Par ces motifs, la Chambre des recours pénale, statuant à huis clos :

I. Admet le recours.

II. Annule l'ordonnance.

III. Renvoie le dossier de la cause au Procureur de l'arrondissement de Lausanne pour qu'il procède dans le sens des considérants, puis rende une nouvelle décision.

IV. Dit que les frais d'arrêt, par 550 fr. (cinq cent cinquante francs), sont laissés à la charge de l'Etat.
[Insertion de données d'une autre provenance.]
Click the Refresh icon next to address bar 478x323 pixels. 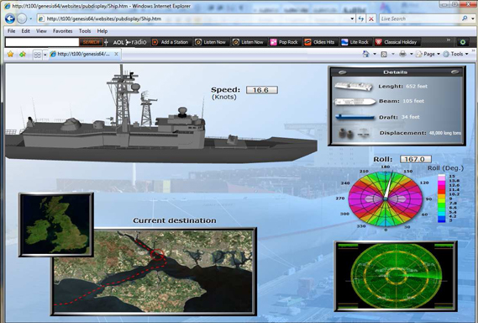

V. Déclare l'arrêt exécutoire.

Le président : Le greffier :

Du

L'arrêt qui précède, dont la rédaction a été approuvée à huis clos, est notifié, par l'envoi d'une copie complète, à :

E.________ Sàrl,

Ministère public central,

et communiqué à : ‑ Ministère public de l'arrondissement de Lausanne,

par l’envoi de photocopies.

Le présent arrêt peut faire l'objet d'un recours en matière pénale devant le Tribunal fédéral au sens des art. 78 ss LTF (loi du 17 juin 2005 sur le Tribunal fédéral – RS 173.110), cas échéant d'un recours constitutionnel subsidiaire au sens des art. 113 ss LTF. Ces recours doivent être déposés devant le Tribunal fédéral dans les trente jours qui suivent la notification de l'expédition complète (art. 100 al. 1 LTF).